Ich möchte an dieser Stelle betonen, dass der Hintergrund des nicht-linearen Federmodells in renommierten internationalen Fachzeitschriften veröffentlicht wurde. Der Ansatz wird auch in den internationalen Gremien diskutiert, und das Konzept ist in der wissenschaftlichen und ingenieurtechnischen Fachwelt positiv aufgenommen worden.
Den nicht-linearen Federmodellansatz in der Praxis einführen
Mit welchen Serviceleistungen unterstützt fischer das Planerteam bei der Bemessung mit nicht-linearen Federmodellen?

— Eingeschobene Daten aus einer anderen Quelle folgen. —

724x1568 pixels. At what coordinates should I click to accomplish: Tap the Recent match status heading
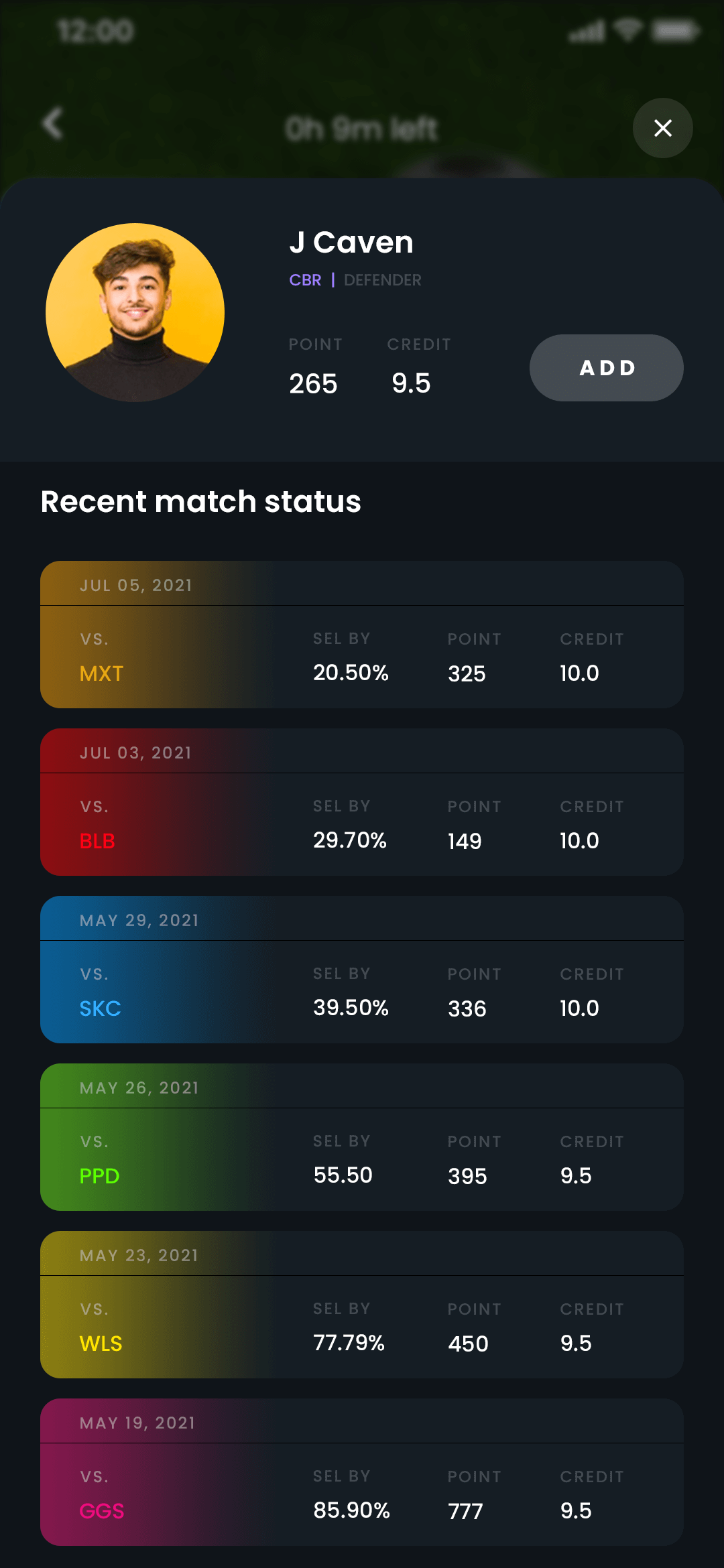tap(200, 501)
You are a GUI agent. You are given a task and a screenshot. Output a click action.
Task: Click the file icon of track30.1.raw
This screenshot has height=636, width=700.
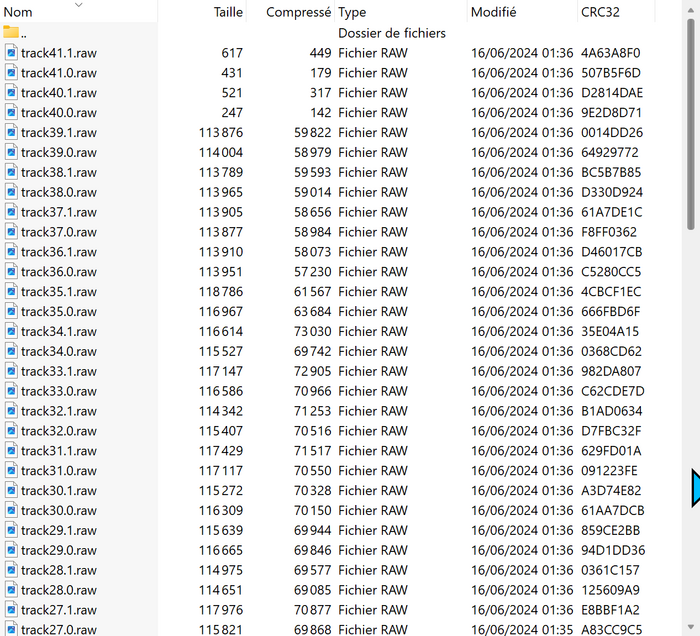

Pregartner: Mit zahlreichen Servicelösungen werden wir die Anwendung dieses innovativen Bemessungsverfahrens zukünftig für unsere Kunden weiter vereinfachen und beschleunigen. Zu dem Spektrum gehört eine Softwarelösung, mit der die Berechnung mit dem nicht-linearen Federmodell in Zukunft anwenderfreundlich erledigt werden kann. Hinzu kommen entsprechende Schulungen, Seminare und Workshops sowie Veröffentlichungen, mit denen wir Interessenten unsere neue Bemessungsmethode weiter verständlich und zugänglich machen. Unsere fischer Akademie bietet hierzu die passenden Online- und Präsenztrainings speziell für Planer an. In unserem neuen White Paper bringen wir zudem die Vorteile, Anwendung und Möglichkeiten linearer und nicht-linearer Federmodelle leicht verständlich auf den Punkt.